» Word and item position data
======

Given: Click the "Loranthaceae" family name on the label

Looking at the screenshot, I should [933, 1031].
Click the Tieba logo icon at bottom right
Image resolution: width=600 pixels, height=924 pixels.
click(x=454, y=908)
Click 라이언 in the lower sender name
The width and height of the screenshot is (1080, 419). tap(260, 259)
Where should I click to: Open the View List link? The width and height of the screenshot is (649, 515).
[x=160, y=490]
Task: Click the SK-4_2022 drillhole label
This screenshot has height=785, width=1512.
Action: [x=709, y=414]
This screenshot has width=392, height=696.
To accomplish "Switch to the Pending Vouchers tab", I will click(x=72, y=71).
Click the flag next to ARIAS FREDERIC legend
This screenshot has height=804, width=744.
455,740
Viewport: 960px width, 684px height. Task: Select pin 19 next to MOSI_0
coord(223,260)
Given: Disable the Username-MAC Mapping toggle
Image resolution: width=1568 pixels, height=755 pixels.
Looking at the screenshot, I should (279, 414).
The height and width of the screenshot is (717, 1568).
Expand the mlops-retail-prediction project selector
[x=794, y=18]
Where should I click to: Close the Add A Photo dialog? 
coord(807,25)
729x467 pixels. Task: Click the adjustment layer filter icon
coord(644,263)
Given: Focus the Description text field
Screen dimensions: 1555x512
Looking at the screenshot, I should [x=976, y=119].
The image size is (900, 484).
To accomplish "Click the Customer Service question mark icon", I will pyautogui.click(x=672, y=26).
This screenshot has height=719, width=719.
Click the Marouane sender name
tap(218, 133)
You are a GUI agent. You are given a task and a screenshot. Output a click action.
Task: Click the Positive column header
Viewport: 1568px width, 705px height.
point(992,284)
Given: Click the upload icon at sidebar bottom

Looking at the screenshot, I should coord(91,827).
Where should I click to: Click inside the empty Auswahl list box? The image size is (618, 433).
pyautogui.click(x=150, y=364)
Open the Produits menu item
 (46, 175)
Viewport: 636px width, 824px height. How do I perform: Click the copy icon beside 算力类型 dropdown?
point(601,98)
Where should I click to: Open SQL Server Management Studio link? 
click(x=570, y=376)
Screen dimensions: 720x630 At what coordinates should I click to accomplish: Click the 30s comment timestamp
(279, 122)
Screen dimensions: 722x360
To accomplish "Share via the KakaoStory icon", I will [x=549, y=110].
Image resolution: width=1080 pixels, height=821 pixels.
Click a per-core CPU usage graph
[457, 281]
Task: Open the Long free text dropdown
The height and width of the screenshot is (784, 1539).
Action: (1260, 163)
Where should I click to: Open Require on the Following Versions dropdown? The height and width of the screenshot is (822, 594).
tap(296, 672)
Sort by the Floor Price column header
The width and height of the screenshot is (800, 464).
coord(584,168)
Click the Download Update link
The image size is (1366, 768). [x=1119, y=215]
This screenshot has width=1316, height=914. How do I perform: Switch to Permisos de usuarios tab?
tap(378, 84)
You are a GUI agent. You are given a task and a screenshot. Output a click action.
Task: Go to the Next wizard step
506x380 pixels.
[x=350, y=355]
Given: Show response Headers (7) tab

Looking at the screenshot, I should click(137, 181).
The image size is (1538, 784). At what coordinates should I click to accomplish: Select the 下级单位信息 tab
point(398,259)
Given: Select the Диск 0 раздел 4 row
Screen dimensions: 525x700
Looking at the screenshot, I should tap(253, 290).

======

» Do this
Return each line from the rows above that contains the word "column".

» Answer in full
Task: Click the Positive column header
Sort by the Floor Price column header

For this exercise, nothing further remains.